February 2012: Although distant Neptune hides in the Sun's glare throughout February, the solar system's six other planets brighten the nighttime stage.
Moon-and-Venus finder chart
The Moon and Venus form a stunning pair after sunset February 25. At closest approach, only 3° separate the two. Astronomy: Roen Kelly
Although distant Neptune hides in the Sun’s glare throughout February, the solar system’s six other planets brighten the nighttime stage. Early evening is the time for breathtaking views of the two brightest planets, Venus and Jupiter. Mercury and Uranus also share the western sky, although you’ll have to look more carefully to spy them. Ruddy Mars nears the peak of its biennial apparition as midnight approaches. And glorious Saturn puts on a wonderful show during the early morning hours.

As darkness starts to fall, Venus blazes through the deepening twilight. On February 1, it shines at magnitude –4.1 and stands 25° above the horizon an hour after sunset. The brightest planet doesn’t dip below the horizon until around 8:30 p.m. local time. But it gets even better. Venus sets approximately 2 minutes later each day, so by month’s end, it appears higher in a darker sky and remains visible until 9:30 p.m. local time. It also shines brighter, gleaming at magnitude –4.3 on February’s final evening.

Venus’ dramatic appearance arises from a combination of two factors.
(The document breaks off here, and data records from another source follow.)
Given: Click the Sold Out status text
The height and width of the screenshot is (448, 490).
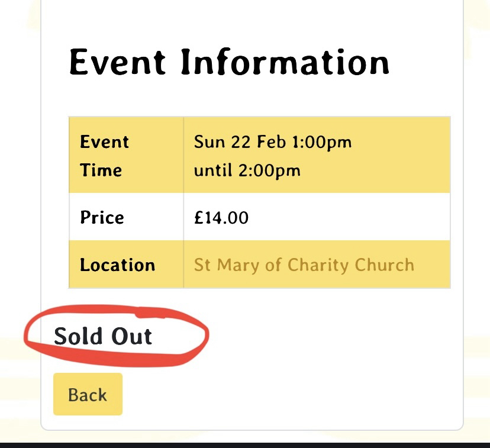Looking at the screenshot, I should click(x=103, y=336).
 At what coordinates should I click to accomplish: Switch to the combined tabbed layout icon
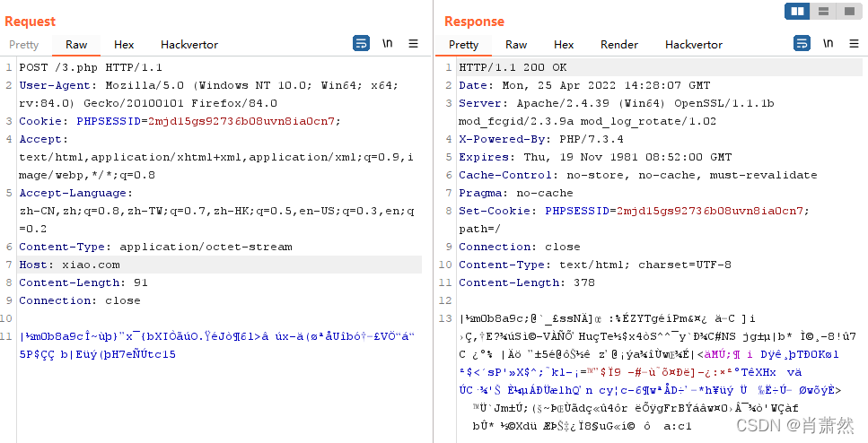(848, 12)
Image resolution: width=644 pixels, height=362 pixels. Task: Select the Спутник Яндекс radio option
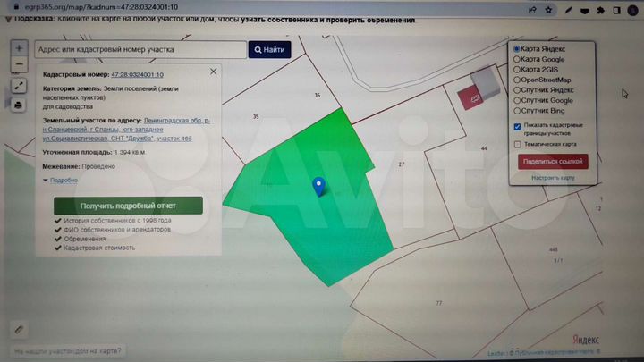click(516, 90)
First, its elongation from the Sun steadily increases. And second, the ecliptic — the apparent path of the Sun across the sky that the planets also follow closely — makes its ­steepest angle to the western horizon during the Northern Hemisphere’s late winter and early spring.
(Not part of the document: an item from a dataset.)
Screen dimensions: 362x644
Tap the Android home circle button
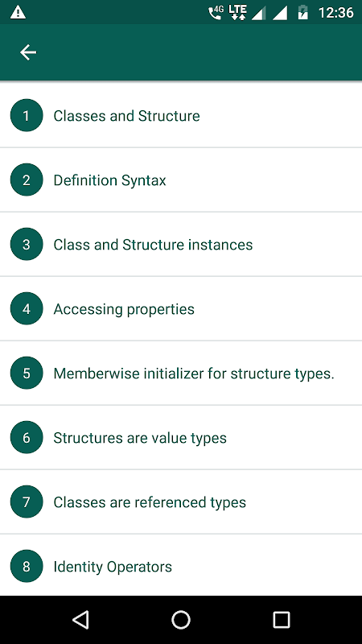[x=181, y=619]
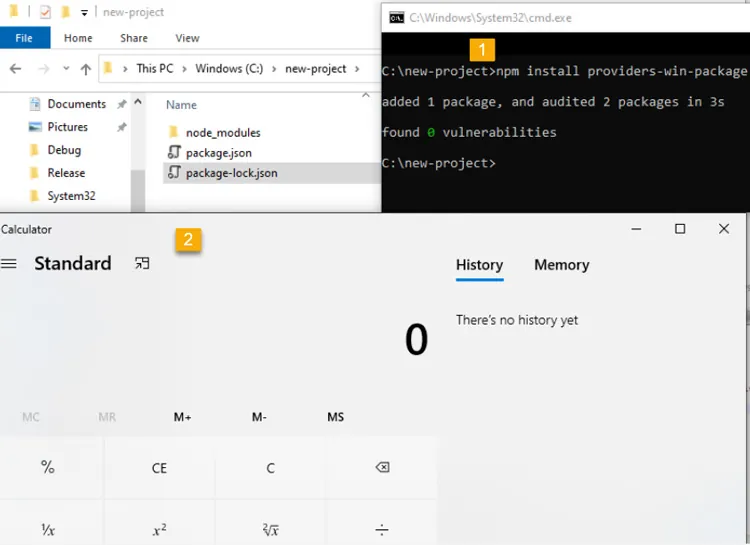Click the reciprocal 1/x key

(x=48, y=529)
Be sure to catch the crescent Moon and Venus after sunset February 25. The two pass within 3° of each other and will make a lovely pair both in twilight and after darkness fully sets in.

The best time to observe Venus through a telescope is during twilight. The planet’s higher altitude then delivers sharper views and the added sky brightness cuts the glare. Venus exhibits phases much like the Moon. During February, the planet’s phase wanes from 74 percent to 64 percent lit while its apparent diameter grows from 15" to 18".
Uranus-and-Venus finder chart
Find Uranus 0.3° south of Venus the evening of February 9. Look for the outer planet's blue-green color through a telescope. Astronomy: Roen Kelly
Venus also serves as a guide for locating Uranus. Between February 3 and 15, the two planets lie in the same field of view through 7x50 binoculars. If you swing your binoculars to Venus before February 9, Uranus lies above and slightly to its left. After the 9th, the distant world lies below and slightly to the right of Venus. A few nearby stars shine almost as bright as ­Uranus, so use a star chart to check their identities. The “star” that doesn’t appear on the chart will be the planet. Mount the binoculars on a tripod to make your observing easier.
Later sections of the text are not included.